Técnica da dupla poda vem viabilizando a produção de uvas para vinhos finos na região da Alta Mogiana (Foto: Arquivo Pessoal)

 

A dupla de produtores pioneiros é formada por Mauricio Orlov, representante da indústria calçadista, e o contador Fernando Bizanha, ambos sem nenhuma experiência anterior em produção agrícola. Orlov, apaixonado por vinhos, conta que começou a buscar know how para produzir vinhos de qualidade na região dominada pelos cafezais há mais de dez anos por ver uma oportunidade interessante de unir prazer e negócios.

Ele e Bizanha foram buscar a assessoria do “pai” da dupla poda, o engenheiro Murilo Albuquerque Regina, ex-Empresa de Pesquisa Agropecuária de Minas Gerais (Epamig).

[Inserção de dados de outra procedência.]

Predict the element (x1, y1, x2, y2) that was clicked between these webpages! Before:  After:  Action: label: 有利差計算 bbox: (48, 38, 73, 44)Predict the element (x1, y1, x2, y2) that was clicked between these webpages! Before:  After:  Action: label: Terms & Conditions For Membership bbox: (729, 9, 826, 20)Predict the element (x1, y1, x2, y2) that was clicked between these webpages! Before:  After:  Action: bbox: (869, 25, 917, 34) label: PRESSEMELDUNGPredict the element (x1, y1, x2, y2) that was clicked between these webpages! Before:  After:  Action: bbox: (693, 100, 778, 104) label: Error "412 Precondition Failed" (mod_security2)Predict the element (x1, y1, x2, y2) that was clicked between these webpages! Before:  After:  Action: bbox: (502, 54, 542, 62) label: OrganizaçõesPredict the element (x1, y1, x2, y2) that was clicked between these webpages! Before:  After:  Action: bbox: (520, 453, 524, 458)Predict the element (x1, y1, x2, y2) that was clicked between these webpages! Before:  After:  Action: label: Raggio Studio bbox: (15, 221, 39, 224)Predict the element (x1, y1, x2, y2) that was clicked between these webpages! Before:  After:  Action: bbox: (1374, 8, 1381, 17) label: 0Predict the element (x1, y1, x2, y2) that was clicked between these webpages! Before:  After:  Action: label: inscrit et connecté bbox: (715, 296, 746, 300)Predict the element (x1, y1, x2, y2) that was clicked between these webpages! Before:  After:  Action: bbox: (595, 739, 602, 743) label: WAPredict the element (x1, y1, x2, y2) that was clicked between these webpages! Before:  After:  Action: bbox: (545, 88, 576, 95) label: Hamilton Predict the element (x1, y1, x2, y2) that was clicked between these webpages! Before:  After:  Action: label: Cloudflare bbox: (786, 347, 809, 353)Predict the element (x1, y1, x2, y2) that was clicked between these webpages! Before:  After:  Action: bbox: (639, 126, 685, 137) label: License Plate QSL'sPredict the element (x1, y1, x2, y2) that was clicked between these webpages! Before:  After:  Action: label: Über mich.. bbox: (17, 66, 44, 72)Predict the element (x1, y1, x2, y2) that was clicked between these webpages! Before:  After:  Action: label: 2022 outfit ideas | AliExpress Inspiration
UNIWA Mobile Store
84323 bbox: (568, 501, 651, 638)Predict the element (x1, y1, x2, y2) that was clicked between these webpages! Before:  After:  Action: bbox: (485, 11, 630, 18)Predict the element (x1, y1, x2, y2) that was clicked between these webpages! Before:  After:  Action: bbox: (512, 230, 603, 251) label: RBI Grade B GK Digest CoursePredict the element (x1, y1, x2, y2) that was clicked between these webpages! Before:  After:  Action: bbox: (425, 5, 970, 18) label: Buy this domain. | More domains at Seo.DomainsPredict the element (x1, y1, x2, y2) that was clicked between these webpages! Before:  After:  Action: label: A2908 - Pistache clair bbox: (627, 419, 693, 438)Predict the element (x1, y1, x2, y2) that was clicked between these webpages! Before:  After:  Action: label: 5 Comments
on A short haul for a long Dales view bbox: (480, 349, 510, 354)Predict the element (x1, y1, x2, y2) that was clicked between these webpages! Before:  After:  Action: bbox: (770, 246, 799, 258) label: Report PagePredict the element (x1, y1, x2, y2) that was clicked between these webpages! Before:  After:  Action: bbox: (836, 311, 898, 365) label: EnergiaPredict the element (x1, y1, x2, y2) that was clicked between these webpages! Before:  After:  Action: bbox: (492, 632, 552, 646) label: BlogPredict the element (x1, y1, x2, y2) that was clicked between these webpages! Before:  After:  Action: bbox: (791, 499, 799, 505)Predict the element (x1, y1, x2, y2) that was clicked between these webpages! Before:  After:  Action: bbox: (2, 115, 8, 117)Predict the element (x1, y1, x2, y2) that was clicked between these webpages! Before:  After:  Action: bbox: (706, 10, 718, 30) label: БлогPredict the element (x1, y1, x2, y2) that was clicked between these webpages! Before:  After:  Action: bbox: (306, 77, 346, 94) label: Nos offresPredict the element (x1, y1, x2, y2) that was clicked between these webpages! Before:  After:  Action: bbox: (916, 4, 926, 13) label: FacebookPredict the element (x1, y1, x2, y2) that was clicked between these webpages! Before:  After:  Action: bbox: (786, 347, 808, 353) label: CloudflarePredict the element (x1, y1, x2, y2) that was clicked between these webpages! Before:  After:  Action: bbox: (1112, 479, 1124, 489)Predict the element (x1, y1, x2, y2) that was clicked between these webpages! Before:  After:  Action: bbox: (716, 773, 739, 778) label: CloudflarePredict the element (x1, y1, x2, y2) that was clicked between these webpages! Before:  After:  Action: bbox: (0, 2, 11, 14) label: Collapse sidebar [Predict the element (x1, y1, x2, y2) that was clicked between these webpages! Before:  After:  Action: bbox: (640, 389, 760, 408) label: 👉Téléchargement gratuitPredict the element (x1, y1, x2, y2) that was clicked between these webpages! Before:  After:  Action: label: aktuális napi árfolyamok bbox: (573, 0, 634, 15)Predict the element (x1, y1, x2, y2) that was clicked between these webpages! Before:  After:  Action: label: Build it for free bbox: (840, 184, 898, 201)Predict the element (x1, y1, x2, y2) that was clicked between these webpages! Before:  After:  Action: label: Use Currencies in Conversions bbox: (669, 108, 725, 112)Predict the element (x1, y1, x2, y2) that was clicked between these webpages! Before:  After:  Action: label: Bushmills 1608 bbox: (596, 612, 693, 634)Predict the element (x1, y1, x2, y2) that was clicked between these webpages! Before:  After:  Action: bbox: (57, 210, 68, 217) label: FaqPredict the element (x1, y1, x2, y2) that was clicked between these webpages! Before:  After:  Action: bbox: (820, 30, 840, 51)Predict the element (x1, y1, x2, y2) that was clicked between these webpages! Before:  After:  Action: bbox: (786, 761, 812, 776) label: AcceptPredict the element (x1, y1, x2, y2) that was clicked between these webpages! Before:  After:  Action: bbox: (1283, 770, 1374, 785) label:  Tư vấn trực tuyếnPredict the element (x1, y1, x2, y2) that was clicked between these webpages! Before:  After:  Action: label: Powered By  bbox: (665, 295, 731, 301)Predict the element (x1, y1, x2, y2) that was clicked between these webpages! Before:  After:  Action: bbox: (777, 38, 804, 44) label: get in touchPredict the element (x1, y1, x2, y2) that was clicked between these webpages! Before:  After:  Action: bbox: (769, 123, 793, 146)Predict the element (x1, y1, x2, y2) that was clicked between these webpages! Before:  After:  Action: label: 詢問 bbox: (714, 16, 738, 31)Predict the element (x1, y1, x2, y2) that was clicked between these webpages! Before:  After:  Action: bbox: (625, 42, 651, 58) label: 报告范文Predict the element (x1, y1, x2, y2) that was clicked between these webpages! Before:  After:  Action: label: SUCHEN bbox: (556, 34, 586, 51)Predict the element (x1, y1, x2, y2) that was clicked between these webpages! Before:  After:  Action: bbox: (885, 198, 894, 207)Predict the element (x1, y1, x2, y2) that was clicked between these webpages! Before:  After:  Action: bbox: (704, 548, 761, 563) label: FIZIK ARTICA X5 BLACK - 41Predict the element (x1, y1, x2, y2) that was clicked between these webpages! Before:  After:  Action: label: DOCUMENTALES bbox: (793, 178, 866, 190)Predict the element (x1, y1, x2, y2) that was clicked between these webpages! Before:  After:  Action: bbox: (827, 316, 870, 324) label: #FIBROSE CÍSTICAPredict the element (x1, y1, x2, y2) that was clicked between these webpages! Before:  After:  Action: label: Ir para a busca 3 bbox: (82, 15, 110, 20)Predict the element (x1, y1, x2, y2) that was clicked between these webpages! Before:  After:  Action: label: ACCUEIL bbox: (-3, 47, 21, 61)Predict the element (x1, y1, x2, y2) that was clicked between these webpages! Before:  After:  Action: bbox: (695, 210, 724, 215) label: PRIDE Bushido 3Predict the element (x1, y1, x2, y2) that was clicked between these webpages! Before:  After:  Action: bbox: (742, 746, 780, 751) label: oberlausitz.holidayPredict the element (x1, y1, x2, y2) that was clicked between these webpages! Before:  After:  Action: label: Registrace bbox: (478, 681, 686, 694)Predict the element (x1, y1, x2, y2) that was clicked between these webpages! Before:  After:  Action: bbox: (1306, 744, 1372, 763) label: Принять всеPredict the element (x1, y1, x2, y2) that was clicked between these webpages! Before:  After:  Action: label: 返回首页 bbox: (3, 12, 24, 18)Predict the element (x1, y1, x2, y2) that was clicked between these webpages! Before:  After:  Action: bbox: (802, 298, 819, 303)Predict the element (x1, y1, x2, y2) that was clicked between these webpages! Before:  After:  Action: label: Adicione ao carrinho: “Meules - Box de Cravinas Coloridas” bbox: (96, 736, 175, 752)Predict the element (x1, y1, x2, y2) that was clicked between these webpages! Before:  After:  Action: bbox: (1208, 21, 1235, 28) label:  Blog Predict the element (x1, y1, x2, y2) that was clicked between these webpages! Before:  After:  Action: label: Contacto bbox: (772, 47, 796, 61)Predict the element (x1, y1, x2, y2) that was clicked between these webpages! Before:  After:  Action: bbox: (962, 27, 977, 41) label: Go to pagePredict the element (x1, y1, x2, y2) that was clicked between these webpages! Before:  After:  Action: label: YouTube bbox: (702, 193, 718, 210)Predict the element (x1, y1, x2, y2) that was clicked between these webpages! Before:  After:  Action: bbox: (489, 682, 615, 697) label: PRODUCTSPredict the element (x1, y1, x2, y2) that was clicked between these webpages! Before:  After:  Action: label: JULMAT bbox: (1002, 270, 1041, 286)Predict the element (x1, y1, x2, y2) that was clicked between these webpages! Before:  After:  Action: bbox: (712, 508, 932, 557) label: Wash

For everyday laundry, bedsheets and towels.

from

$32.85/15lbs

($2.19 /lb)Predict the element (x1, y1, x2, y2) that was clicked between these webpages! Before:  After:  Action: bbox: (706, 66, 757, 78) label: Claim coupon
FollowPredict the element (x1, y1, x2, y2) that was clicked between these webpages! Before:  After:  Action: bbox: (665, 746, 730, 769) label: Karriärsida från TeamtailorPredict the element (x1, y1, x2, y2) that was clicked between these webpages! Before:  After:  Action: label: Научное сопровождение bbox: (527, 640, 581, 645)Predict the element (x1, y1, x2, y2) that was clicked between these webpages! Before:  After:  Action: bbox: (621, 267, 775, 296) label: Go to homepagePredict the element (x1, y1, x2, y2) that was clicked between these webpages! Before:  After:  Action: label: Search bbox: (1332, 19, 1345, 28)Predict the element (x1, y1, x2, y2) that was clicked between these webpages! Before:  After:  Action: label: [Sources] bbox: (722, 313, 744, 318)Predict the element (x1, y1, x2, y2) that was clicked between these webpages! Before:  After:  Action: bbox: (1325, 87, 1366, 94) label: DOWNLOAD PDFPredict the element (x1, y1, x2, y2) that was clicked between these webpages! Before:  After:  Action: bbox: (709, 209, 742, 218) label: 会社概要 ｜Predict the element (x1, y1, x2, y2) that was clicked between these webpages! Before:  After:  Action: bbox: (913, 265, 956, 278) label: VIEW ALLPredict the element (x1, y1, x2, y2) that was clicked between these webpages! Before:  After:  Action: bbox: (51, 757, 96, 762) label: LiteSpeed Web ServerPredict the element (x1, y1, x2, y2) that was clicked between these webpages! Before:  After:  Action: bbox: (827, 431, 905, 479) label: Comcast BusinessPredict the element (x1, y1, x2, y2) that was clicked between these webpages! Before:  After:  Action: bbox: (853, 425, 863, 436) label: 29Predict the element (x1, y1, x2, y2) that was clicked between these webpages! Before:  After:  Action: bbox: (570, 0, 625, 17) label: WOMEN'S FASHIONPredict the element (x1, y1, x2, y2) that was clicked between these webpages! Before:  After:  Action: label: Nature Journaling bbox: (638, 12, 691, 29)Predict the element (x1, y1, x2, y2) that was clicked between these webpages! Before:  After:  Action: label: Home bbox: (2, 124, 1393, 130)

Regina implantou a técnica em vários municípios do Sudeste desde o ano 2000, que passaram a produzir vinhos aplaudidos em circuitos gastronômicos e premiados em concursos nacionais e internacionais pela qualidade (em julho deste ano, 14 rótulos de São Paulo e Minas conquistaram medalhas no Decanter World Wine Awards, um dos mais prestigiados concursos do setor; nove usaram a técnica da Epamig).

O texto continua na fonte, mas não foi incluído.